On the rare occasions I talk about 12,700 Songs, I always feel obligated to couch it as a knowingly self-indulgent vanity project. Like, I’m going through nearly two decades of my own lovingly curated collection of music that is largely white and male and also deliberately nichey because, hoo boy, lemme tell you about my insufferable years as an indie-rock snob (though do I need to rehash a period I’ve written at great length about already?), and I’m putting it all out there for other people to read like anyone can relate to it. Who honestly cares, and why should I expect an audience when I’ve been historically vocal about loving inaccessible, hard-to-find music that is not even close to everyone’s cup of tea?

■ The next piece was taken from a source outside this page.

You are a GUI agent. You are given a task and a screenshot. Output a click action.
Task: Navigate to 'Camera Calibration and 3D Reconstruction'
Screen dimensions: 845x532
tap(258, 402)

Death Cab for Cutie is one of those bands I loved before everyone else and had an especially hard time accepting that I would have to share them in a way I was getting uncomfortably accustomed to because they really were one of my favorites for so long. And I suppose I do still carry around an awful lot of love for them and their music, even the post-Photo Album stuff, which arrived on the scene after my rabid affinity for them had already reached its peak.
One of the more personal motives I’ve admitted to with 12,700 Songs is the opportunity for rediscovery that comes with studiously revisiting more than half a lifetime of collected music that’s survived a few halfhearted waves of purges. The well-fed “second chances” tag and its corollary playlist are ample proof that this project is serving that purpose well.
But rediscovering new things to love about old favorites is especially magical, and I can’t believe there’s so much Death Cab to be smitten with. Or how much I still genuinely love them. Or how falling in love with this band all over again as an adult isn’t the profound, all-consuming experience it was for Younger Me, but how its older incarnation feels more meaningful and makes up for in depth what it once had in intensity. What was transcendent then is the best, most imaginative escapism now.
This EP came out a year after I’d gotten maried, so my days of wondering if the diamond’s promise of forever was ever coming were years in the past when it was new; I finally got smacked in the face with its poignant, palpable regret while so comfortably married that I was elbows-deep in the assuring domesticity of sink suds and rubber gloves, and it was a joy in the way it can only be when you love the home you’ve made with the only person who feels like forever. It’s been a long time since I realized I was in a relationship that couldn’t give me the stability and future I need, but this song rocked me right back to that insecurity and uncertainty. And while I don’t go looking for that in the things I enjoy, I can’t help but be impressed as hell when it happens.